Stored items:
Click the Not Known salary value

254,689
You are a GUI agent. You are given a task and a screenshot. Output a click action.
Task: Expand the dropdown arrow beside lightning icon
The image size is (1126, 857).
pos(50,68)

Requirement —
Please retype, exactly as written, every line from the line containing "You are a GUI" through the last line of the records above, including both of those lines, and nothing else.

Response area —
You are a GUI agent. You are given a task and a screenshot. Output a click action.
Task: Expand the dropdown arrow beside lightning icon
The image size is (1126, 857).
pos(50,68)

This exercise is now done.